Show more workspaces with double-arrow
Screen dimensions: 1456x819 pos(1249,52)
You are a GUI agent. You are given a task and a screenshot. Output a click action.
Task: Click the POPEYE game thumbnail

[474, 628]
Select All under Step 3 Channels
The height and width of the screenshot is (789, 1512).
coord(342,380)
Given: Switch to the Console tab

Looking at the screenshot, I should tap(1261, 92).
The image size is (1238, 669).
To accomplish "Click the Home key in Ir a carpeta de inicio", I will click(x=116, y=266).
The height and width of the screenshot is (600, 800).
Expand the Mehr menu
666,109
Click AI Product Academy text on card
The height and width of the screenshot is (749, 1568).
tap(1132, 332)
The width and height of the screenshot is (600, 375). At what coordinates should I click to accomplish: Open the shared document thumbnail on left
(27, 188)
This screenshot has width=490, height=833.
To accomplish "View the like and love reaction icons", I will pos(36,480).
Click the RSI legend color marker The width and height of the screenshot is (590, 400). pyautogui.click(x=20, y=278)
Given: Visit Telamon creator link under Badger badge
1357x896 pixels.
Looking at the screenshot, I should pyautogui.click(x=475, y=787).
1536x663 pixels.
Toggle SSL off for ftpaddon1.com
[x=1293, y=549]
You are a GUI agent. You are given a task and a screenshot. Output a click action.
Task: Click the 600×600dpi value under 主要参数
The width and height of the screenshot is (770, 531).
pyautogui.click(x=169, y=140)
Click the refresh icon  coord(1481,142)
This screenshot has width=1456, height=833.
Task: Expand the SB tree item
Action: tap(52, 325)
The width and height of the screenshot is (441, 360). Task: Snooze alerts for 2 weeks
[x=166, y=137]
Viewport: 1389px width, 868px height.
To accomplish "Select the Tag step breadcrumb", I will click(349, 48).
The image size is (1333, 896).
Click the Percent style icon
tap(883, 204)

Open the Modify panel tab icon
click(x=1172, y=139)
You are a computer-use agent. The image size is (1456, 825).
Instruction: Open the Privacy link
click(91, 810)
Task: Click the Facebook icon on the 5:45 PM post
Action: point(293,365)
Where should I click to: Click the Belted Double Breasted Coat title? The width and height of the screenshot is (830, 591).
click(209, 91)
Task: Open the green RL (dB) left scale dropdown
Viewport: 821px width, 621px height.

**STATED TASK**
Copy out the records above line for line, with no changes.

**RESULT FOR THIS EXERCISE**
Show more workspaces with double-arrow
Screen dimensions: 1456x819 pos(1249,52)
You are a GUI agent. You are given a task and a screenshot. Output a click action.
Task: Click the POPEYE game thumbnail

[474, 628]
Select All under Step 3 Channels
The height and width of the screenshot is (789, 1512).
coord(342,380)
Given: Switch to the Console tab

Looking at the screenshot, I should tap(1261, 92).
The image size is (1238, 669).
To accomplish "Click the Home key in Ir a carpeta de inicio", I will click(x=116, y=266).
The height and width of the screenshot is (600, 800).
Expand the Mehr menu
666,109
Click AI Product Academy text on card
The height and width of the screenshot is (749, 1568).
tap(1132, 332)
The width and height of the screenshot is (600, 375). At what coordinates should I click to accomplish: Open the shared document thumbnail on left
(27, 188)
This screenshot has width=490, height=833.
To accomplish "View the like and love reaction icons", I will pos(36,480).
Click the RSI legend color marker The width and height of the screenshot is (590, 400). pyautogui.click(x=20, y=278)
Given: Visit Telamon creator link under Badger badge
1357x896 pixels.
Looking at the screenshot, I should pyautogui.click(x=475, y=787).
1536x663 pixels.
Toggle SSL off for ftpaddon1.com
[x=1293, y=549]
You are a GUI agent. You are given a task and a screenshot. Output a click action.
Task: Click the 600×600dpi value under 主要参数
The width and height of the screenshot is (770, 531).
pyautogui.click(x=169, y=140)
Click the refresh icon  coord(1481,142)
This screenshot has width=1456, height=833.
Task: Expand the SB tree item
Action: tap(52, 325)
The width and height of the screenshot is (441, 360). Task: Snooze alerts for 2 weeks
[x=166, y=137]
Viewport: 1389px width, 868px height.
To accomplish "Select the Tag step breadcrumb", I will click(349, 48).
The image size is (1333, 896).
Click the Percent style icon
tap(883, 204)

Open the Modify panel tab icon
click(x=1172, y=139)
You are a computer-use agent. The image size is (1456, 825).
Instruction: Open the Privacy link
click(91, 810)
Task: Click the Facebook icon on the 5:45 PM post
Action: point(293,365)
Where should I click to: Click the Belted Double Breasted Coat title? The width and height of the screenshot is (830, 591).
click(209, 91)
Task: Open the green RL (dB) left scale dropdown
Viewport: 821px width, 621px height.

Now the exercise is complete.